When Ryan was engaged, Cargill World Headquarters was fully occupied with a mechanical system that was nearing the end of its life. Over a four-year timeframe, and through a three-phased live remodel, we worked with Cargill to replace the majority of the building’s infrastructure and refresh nearly all of the building’s office space, pulling off a very complex project in terms of budget and timeline.
As a live remodel, Ryan renovated the space while many Cargill employees continued to occupy it. The construction team scheduled the work to minimize the impact on employees who remained on site, while making safety an absolute priority. The design-build team approach provided the flexibility to react nimbly to late-breaking changes as Cargill’s business requirements evolved, showing Cargill that we took the needs of their business and their employees seriously.

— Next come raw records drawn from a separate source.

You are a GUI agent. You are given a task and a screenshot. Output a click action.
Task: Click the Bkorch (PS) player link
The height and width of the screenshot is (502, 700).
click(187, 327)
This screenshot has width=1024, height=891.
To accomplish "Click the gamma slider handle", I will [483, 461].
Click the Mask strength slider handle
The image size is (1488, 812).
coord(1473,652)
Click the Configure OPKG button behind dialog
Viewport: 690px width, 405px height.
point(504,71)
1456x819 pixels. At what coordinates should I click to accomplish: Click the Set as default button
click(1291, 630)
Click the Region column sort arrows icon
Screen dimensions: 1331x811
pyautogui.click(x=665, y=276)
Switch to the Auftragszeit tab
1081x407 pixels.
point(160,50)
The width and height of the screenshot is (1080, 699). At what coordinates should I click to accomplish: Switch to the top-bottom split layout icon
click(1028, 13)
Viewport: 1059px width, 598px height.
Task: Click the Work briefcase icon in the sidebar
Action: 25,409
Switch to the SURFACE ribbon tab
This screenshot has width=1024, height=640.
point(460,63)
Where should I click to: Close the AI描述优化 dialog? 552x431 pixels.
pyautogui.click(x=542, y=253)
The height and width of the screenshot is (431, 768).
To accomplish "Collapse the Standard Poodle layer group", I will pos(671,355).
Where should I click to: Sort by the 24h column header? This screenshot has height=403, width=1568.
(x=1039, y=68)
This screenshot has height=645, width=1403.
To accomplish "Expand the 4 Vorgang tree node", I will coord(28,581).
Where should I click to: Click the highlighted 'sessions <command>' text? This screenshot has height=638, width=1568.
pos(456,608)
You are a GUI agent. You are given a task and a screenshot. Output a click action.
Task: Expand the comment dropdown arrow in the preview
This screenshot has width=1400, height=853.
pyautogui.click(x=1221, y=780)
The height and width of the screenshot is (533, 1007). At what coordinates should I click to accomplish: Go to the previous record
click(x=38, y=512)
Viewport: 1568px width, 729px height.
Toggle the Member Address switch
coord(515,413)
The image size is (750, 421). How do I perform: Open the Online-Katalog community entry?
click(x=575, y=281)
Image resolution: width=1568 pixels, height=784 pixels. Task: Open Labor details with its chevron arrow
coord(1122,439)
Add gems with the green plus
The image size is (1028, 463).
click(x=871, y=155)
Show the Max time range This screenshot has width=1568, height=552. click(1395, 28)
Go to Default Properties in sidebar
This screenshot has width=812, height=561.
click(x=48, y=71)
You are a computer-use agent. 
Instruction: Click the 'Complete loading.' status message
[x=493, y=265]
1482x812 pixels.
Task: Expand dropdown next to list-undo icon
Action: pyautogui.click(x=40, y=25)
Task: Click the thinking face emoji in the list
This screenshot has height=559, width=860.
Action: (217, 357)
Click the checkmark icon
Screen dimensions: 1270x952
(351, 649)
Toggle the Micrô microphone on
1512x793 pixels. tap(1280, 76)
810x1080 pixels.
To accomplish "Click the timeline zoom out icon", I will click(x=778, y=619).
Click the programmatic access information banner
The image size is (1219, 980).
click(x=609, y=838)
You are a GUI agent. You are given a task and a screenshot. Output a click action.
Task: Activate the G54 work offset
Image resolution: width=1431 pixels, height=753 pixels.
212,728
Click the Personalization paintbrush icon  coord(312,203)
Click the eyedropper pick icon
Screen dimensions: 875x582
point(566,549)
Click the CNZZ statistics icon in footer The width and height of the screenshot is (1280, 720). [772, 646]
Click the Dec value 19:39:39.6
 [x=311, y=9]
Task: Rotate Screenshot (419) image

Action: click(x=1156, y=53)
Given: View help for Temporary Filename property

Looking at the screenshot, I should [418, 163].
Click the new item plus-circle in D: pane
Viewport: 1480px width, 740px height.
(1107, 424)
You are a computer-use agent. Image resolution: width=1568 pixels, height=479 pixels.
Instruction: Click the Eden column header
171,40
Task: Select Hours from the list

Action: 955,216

The architecture of the existing headquarters was unique, and from the beginning the challenge was to come up with a new interior design that would respect the original environment, while being simultaneously innovative and cutting edge. The Wayzata headquarters facility is built on a 100+ acre heavily wooded site with magnificent views of the surrounding forest, but over time visual access had been cut off by private offices and enclosed spaces around the exterior. The remodel transformed the office floors with low partitions and glass enclaves that preserved the views and access to daylight. The result is an open, airy and bright environment that dramatically changes the feel of the space. The newly refurbished building is not only visually stunning, it was designed with an eye to the future, taking into account Cargill’s current businesses, the types of business they might acquire and how these shifts might affect their space needs. In the end, the new world headquarters is not only a showpiece for an international leader; it’s a highly functional, modern space for employees to thrive.
Given that so many of our personal stories take place at work, the need for great workspaces is no small matter. Ryan takes office space seriously, looking for every opportunity to improve the employee experience throughout the course of an office development. Cargill not only needed a space that would accommodate additional employees, they desired a showcase piece that was exciting and forward thinking and that would support recruitment and retention. By understanding Cargill’s unique business approach and the value they were placing on the remodel, Ryan could offer the design and construction solutions that would satisfy their goals on all levels.
This deep understanding was particularly noticeable and essential in the building of various components of the headquarters space. For example, Ryan consolidated trader functions in a dynamic, technology-rich, sunken trading floor, complete with video monitors and ticker tape scrolls that interpret classic trading floors in a modern way. This would become a key part of the project and a tangible representation of Cargill’s commitment to this area of their business. Additionally, nestled within the facility is a generous corporate conference center with meeting rooms and support facilities, an appealing space for the Waycross financial team, and high-design office suites for the CEO and the executive team who previously worked in an offsite location.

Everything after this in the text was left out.